- Lesetext:

1. FALSCHE WEICHENSTELLUNGEN
ODER WIE ENTSTEHT EIN PERFECT STORM?
Ein Scheitern in dem Umfang, wie ich es erlebte, kann nicht die unmittelbare Reaktion auf eine einzige Fehlentscheidung sein. Es war in meinem konkreten Fall vielmehr der Endpunkt eines schleichenden Prozesses. Ähnlich einem Perfect Storm hatte ich selbst über Jahre durch Fehler und Fehlentwicklungen die Voraussetzungen dafür geschaffen, dass der Sturm, der sich da zusammengebraut hatte, eine so zerstörerische Kraft bekam, dass er mich fortriss und nichts übrig ließ von dem, was mein Leben damals ausmachte.
Die Warnsignale hätte ich schon in einem frühen Stadium wahrnehmen können, ja müssen; sie waren da, unmissverständlich. Es wird wohl eine Kombination aus Überheblichkeit und selbstverliebter Anmaßung gewesen sein, die mich die Augen schließen und alle Warnhinweise übersehen und überhören ließ. So lange, bis es zu spät für eine Umkehr war.
DIE FRÜHE WARNUNG MEINES VATERS
Meine Beziehung zu meinem Vater war ungewöhnlich eng. Er war auf einem westfälischen Bauernhof groß geworden, war bescheiden und bodenständig. Er war mein Vorbild, mein bester Freund, mein Geschäftspartner, mein Vertrauter, mein Trauzeuge und der Taufpate meines ersten Kindes.
An eine wirklich ernste Auseinandersetzung mit meinem Vater kann ich mich, abgesehen von einer einzigen Ausnahme, nicht erinnern. Wenn ihm etwas missfiel, pflegte er das mit leichter Ironie zu thematisieren. Beispielsweise bei den Feierlichkeiten zur Stabsübergabe von meinem Vorgänger bei Bertelsmann auf mich. Zu diesem Anlass war vom Konzern ein Festakt veranstaltet worden, zu dem unter anderem der damalige Bundeskanzler Gerhard Schröder und der stellvertretende Regierungschef Joschka Fischer erschienen sowie insgesamt mehr als 1000 weitere Gäste, unter ihnen meine Eltern.
Als ich am Rande der Feierlichkeiten meinen Vater stolz nach seinem Eindruck fragte, sah er mir in die Augen und antwortete knapp, aber unverblümt: „Denkst du nicht, dass das alles ein bisschen zu viel ist hier?“ Treffender hätte man diesen Aufmarsch nicht beschreiben können.

- Aufgaben:
1 - Prüfe, ob die Aussagen (a), (b) und (c) mit dem Text über das Scheitern übereinstimmen, und antworte jeweils mit Ja oder Nein samt den entscheidenden Worten des Textes im genauen Wortlaut.
(a) Der Vater wuchs auf einem Bauernhof in Westfalen auf.
(b) Zum Festakt kamen weniger als 1000 Gäste.
(c) Das Scheitern wird auf eine einzige Fehlentscheidung zurückgeführt.
2 - Führe den Text über das Scheitern nach seinem letzten Satz fort.

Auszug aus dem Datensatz
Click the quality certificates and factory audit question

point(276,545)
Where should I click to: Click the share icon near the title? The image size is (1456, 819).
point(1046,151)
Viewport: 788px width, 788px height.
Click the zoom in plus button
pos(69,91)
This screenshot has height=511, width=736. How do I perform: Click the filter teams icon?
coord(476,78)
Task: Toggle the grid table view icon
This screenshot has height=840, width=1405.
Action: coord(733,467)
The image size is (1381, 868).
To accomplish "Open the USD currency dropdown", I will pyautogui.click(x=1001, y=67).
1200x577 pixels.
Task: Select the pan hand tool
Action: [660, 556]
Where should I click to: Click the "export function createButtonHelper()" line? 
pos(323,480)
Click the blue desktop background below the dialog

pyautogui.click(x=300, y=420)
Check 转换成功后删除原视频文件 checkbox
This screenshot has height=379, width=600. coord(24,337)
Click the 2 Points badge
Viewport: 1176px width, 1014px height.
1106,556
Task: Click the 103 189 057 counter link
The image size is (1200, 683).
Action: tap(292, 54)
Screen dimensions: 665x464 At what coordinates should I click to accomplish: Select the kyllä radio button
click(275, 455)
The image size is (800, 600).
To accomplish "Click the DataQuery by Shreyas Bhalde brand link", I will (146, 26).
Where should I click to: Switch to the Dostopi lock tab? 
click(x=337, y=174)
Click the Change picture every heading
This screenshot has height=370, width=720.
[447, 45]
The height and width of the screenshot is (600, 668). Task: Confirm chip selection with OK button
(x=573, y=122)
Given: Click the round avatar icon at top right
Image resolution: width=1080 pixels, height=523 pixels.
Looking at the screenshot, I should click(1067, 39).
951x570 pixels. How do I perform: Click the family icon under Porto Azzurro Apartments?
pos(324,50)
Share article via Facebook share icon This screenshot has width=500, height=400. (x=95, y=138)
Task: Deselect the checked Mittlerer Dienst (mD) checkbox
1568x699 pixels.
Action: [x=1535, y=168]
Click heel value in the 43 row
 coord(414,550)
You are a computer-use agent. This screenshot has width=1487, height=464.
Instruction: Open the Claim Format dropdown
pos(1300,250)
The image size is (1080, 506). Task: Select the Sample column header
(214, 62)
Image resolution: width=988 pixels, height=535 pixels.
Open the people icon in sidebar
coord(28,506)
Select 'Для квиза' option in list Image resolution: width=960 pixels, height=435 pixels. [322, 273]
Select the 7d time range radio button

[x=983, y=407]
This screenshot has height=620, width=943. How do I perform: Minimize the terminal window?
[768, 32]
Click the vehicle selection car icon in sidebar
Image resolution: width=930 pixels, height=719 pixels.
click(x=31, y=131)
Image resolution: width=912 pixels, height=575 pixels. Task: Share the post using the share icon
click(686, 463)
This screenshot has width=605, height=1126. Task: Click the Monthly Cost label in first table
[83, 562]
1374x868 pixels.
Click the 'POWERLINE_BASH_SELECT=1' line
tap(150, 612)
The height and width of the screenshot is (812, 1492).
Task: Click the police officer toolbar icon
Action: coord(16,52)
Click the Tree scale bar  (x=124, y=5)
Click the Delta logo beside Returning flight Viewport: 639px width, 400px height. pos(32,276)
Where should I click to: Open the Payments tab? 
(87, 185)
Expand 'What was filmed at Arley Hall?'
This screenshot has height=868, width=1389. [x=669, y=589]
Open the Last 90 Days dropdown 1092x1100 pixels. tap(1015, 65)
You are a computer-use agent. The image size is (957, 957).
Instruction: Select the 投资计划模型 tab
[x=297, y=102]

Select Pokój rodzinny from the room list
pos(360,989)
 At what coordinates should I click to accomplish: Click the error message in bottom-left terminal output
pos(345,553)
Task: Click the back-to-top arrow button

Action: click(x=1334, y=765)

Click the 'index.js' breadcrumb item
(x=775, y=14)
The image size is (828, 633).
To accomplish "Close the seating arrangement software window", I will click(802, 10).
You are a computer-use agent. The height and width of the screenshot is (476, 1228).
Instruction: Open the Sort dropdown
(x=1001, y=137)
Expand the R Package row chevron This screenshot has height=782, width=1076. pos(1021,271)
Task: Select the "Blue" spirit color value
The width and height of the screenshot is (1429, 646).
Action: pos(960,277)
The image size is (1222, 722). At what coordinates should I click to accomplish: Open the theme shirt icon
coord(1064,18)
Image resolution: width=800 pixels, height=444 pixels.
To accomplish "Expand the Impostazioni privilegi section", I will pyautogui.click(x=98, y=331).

- Lösungen:
1 -
(a) Ja: „Er war auf einem westfälischen Bauernhof groß geworden“
(b) Nein: „insgesamt mehr als 1000 weitere Gäste“
(c) Nein: „kann nicht die unmittelbare Reaktion auf eine einzige Fehlentscheidung sein“

2 -
Nur einmal kam es in unserer Vater-Sohn-Beziehung zu einer ernsthaften Störung. Ich war 16, als ich an einem Sommernachmittag die Treppenstufen zum Eingang unseres Hauses emporstieg und mein Vater mir im Hauseingang entgegenkam. Er trug einen Wäschekorb in seinen Händen, und ich sah an seinem Gesichtsausdruck sofort, dass er aufgeregt und sehr zornig war.
„Herr Nattermann hat mich wissen lassen, dass du im Unterschied zu deinen Geschwistern ein unangenehm arroganter Typ bist!“, sagte er. Ich spürte, wie er selbst litt bei diesen Worten.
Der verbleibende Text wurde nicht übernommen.